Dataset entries

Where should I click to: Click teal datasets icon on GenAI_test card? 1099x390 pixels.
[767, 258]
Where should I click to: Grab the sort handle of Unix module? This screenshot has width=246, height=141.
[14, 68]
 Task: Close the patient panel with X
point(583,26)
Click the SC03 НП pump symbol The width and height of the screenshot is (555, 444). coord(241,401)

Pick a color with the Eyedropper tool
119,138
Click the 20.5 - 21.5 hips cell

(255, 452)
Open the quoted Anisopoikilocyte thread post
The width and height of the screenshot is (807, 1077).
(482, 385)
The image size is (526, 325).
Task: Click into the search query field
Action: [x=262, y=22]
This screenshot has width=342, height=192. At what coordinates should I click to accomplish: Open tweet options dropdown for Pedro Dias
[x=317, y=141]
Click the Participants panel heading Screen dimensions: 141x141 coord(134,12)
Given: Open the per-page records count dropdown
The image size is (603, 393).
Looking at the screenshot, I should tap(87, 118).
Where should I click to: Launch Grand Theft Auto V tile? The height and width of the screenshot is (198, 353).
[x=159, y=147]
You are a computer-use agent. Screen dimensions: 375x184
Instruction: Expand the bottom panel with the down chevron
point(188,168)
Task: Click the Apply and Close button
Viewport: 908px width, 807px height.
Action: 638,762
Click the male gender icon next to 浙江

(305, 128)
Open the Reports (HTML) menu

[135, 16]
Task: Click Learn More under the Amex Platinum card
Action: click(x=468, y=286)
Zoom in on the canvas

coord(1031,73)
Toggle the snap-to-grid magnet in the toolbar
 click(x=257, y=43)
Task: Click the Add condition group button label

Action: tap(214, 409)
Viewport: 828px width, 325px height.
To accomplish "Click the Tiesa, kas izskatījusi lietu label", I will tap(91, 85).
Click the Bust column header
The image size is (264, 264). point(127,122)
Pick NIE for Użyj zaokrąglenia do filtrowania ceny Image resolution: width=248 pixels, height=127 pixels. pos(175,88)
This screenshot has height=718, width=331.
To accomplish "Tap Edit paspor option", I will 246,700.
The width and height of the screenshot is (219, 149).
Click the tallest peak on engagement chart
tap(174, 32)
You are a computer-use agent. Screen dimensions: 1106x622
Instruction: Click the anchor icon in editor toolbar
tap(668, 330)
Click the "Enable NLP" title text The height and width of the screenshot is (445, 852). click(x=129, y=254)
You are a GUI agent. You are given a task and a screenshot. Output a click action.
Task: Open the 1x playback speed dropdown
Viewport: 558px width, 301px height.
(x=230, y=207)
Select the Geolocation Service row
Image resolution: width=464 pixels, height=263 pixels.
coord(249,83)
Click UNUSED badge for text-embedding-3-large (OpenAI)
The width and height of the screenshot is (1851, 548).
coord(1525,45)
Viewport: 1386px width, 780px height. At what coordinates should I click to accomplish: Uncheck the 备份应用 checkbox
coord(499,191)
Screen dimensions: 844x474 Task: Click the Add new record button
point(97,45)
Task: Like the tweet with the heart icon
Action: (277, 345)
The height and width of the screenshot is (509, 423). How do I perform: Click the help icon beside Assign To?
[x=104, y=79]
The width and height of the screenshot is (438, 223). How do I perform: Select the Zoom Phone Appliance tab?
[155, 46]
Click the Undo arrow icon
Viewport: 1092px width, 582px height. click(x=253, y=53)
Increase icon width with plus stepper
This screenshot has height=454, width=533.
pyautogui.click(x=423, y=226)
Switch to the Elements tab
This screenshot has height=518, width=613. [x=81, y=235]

Task directions: Please return the full set of records exactly as given above.

Output of the task:
Where should I click to: Click teal datasets icon on GenAI_test card? 1099x390 pixels.
[767, 258]
Where should I click to: Grab the sort handle of Unix module? This screenshot has width=246, height=141.
[14, 68]
 Task: Close the patient panel with X
point(583,26)
Click the SC03 НП pump symbol The width and height of the screenshot is (555, 444). coord(241,401)

Pick a color with the Eyedropper tool
119,138
Click the 20.5 - 21.5 hips cell

(255, 452)
Open the quoted Anisopoikilocyte thread post
The width and height of the screenshot is (807, 1077).
(482, 385)
The image size is (526, 325).
Task: Click into the search query field
Action: [x=262, y=22]
This screenshot has width=342, height=192. At what coordinates should I click to accomplish: Open tweet options dropdown for Pedro Dias
[x=317, y=141]
Click the Participants panel heading Screen dimensions: 141x141 coord(134,12)
Given: Open the per-page records count dropdown
The image size is (603, 393).
Looking at the screenshot, I should tap(87, 118).
Where should I click to: Launch Grand Theft Auto V tile? The height and width of the screenshot is (198, 353).
[x=159, y=147]
You are a computer-use agent. Screen dimensions: 375x184
Instruction: Expand the bottom panel with the down chevron
point(188,168)
Task: Click the Apply and Close button
Viewport: 908px width, 807px height.
Action: 638,762
Click the male gender icon next to 浙江

(305, 128)
Open the Reports (HTML) menu

[135, 16]
Task: Click Learn More under the Amex Platinum card
Action: click(x=468, y=286)
Zoom in on the canvas

coord(1031,73)
Toggle the snap-to-grid magnet in the toolbar
 click(x=257, y=43)
Task: Click the Add condition group button label

Action: tap(214, 409)
Viewport: 828px width, 325px height.
To accomplish "Click the Tiesa, kas izskatījusi lietu label", I will tap(91, 85).
Click the Bust column header
The image size is (264, 264). point(127,122)
Pick NIE for Użyj zaokrąglenia do filtrowania ceny Image resolution: width=248 pixels, height=127 pixels. pos(175,88)
This screenshot has height=718, width=331.
To accomplish "Tap Edit paspor option", I will 246,700.
The width and height of the screenshot is (219, 149).
Click the tallest peak on engagement chart
tap(174, 32)
You are a computer-use agent. Screen dimensions: 1106x622
Instruction: Click the anchor icon in editor toolbar
tap(668, 330)
Click the "Enable NLP" title text The height and width of the screenshot is (445, 852). click(x=129, y=254)
You are a GUI agent. You are given a task and a screenshot. Output a click action.
Task: Open the 1x playback speed dropdown
Viewport: 558px width, 301px height.
(x=230, y=207)
Select the Geolocation Service row
Image resolution: width=464 pixels, height=263 pixels.
coord(249,83)
Click UNUSED badge for text-embedding-3-large (OpenAI)
The width and height of the screenshot is (1851, 548).
coord(1525,45)
Viewport: 1386px width, 780px height. At what coordinates should I click to accomplish: Uncheck the 备份应用 checkbox
coord(499,191)
Screen dimensions: 844x474 Task: Click the Add new record button
point(97,45)
Task: Like the tweet with the heart icon
Action: (277, 345)
The height and width of the screenshot is (509, 423). How do I perform: Click the help icon beside Assign To?
[x=104, y=79]
The width and height of the screenshot is (438, 223). How do I perform: Select the Zoom Phone Appliance tab?
[155, 46]
Click the Undo arrow icon
Viewport: 1092px width, 582px height. click(x=253, y=53)
Increase icon width with plus stepper
This screenshot has height=454, width=533.
pyautogui.click(x=423, y=226)
Switch to the Elements tab
This screenshot has height=518, width=613. [x=81, y=235]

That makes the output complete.